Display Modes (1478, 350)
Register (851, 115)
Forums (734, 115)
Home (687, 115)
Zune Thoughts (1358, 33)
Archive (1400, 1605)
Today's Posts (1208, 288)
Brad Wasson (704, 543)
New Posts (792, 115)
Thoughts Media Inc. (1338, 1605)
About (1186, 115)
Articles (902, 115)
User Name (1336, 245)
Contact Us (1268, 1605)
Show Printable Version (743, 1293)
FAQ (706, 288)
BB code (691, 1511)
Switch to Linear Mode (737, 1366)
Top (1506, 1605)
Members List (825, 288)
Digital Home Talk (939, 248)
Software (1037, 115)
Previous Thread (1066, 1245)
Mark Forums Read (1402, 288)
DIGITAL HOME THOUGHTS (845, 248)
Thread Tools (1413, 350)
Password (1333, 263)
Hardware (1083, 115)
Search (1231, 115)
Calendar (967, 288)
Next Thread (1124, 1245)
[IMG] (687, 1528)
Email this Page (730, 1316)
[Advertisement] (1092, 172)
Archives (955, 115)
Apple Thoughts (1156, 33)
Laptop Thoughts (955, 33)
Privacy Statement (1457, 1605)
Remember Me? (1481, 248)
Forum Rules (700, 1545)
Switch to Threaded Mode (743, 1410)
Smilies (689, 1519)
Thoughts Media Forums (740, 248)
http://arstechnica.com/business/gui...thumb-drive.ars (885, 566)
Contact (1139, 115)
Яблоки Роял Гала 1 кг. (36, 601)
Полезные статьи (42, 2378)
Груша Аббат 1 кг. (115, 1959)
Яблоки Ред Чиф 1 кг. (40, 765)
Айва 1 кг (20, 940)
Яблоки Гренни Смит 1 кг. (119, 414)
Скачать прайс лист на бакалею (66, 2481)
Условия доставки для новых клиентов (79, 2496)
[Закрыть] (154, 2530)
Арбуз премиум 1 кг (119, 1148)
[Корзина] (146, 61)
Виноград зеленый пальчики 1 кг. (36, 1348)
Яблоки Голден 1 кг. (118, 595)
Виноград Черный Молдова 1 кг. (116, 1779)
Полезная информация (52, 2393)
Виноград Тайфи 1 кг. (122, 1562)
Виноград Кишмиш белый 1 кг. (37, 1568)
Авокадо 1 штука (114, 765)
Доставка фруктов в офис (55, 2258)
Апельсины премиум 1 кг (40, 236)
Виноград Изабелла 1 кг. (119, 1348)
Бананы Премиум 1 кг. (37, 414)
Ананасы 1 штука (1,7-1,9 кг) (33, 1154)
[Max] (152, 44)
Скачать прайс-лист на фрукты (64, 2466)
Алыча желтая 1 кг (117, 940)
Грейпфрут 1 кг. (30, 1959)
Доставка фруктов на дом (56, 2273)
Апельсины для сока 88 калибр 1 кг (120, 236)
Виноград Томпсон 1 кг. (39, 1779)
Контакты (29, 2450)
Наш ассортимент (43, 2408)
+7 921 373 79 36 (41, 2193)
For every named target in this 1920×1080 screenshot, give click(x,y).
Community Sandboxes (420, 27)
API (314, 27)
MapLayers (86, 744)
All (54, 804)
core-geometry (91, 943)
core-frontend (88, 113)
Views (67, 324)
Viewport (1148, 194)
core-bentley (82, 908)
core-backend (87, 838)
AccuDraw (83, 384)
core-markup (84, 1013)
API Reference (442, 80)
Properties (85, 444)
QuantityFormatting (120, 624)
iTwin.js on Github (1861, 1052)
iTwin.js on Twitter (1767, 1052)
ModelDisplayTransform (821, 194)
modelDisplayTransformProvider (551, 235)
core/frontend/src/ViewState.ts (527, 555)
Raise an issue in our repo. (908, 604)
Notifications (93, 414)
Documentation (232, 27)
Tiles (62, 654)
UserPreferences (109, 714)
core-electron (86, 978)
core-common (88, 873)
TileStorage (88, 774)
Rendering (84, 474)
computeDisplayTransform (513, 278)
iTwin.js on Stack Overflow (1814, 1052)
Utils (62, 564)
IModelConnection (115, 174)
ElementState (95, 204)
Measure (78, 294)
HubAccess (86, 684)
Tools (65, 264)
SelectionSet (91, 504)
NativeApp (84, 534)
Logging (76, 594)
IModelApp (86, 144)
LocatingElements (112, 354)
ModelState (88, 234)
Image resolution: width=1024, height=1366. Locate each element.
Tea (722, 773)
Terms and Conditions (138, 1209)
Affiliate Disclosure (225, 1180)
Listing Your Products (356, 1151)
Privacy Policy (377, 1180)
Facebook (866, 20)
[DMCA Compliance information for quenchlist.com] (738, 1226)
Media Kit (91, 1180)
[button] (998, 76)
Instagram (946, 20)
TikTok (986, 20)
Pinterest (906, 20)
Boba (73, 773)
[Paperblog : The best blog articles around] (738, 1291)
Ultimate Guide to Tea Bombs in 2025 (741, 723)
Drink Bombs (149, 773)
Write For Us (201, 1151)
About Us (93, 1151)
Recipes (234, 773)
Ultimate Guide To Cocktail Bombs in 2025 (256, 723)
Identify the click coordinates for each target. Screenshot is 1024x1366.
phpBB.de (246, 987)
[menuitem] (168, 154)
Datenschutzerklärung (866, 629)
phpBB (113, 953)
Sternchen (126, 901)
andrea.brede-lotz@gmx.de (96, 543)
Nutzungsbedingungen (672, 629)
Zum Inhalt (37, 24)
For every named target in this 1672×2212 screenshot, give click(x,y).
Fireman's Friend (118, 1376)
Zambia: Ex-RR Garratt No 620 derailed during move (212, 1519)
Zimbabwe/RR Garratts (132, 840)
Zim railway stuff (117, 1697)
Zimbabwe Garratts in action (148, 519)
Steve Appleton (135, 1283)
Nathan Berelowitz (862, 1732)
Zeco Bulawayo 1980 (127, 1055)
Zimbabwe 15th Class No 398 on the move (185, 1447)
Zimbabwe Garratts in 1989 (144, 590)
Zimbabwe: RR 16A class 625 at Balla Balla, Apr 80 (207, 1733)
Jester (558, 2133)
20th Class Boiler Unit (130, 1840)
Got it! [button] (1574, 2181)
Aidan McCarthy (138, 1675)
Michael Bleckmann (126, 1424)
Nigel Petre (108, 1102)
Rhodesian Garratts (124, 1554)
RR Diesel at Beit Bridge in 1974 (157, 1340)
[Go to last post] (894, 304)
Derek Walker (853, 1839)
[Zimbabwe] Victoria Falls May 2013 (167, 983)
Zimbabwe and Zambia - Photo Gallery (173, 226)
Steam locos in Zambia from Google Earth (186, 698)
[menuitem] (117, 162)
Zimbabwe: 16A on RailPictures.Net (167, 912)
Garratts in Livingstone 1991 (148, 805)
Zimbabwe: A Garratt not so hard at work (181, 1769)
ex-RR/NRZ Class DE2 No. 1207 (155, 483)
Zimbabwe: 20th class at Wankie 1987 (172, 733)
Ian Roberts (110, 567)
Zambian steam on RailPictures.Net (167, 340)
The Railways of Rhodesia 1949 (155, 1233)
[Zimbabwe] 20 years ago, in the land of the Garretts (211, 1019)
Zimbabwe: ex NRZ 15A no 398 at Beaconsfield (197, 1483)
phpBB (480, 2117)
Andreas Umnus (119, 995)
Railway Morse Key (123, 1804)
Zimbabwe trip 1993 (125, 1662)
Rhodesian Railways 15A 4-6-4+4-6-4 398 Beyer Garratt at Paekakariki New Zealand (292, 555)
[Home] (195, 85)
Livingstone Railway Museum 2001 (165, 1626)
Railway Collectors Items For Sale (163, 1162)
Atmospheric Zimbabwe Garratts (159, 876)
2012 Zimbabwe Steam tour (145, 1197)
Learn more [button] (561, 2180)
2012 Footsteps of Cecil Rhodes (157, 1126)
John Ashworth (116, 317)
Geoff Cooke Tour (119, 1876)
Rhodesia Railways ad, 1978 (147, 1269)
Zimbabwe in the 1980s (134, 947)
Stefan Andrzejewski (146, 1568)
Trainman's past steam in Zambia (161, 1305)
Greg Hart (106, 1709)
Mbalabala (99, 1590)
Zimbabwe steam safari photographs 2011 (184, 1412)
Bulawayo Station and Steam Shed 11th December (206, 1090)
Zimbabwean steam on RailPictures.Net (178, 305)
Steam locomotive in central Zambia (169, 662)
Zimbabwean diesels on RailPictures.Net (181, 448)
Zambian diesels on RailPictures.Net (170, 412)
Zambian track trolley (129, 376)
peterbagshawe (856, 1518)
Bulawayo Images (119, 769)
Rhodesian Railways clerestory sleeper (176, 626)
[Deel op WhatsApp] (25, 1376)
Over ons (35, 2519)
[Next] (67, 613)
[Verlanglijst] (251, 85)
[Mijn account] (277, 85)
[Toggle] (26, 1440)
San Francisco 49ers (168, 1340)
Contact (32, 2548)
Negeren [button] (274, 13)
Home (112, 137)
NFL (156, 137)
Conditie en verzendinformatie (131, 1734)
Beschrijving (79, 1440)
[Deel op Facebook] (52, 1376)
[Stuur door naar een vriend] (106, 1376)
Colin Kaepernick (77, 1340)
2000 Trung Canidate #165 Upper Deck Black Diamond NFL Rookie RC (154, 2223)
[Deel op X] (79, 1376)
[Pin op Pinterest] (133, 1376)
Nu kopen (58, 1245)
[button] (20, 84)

PROBLEM STATEMENT:
Extract from the material all lines containing the string "Апельсины".

PROBLEM SOLUTION:
Апельсины премиум 1 кг (40, 236)
Апельсины для сока 88 калибр 1 кг (120, 236)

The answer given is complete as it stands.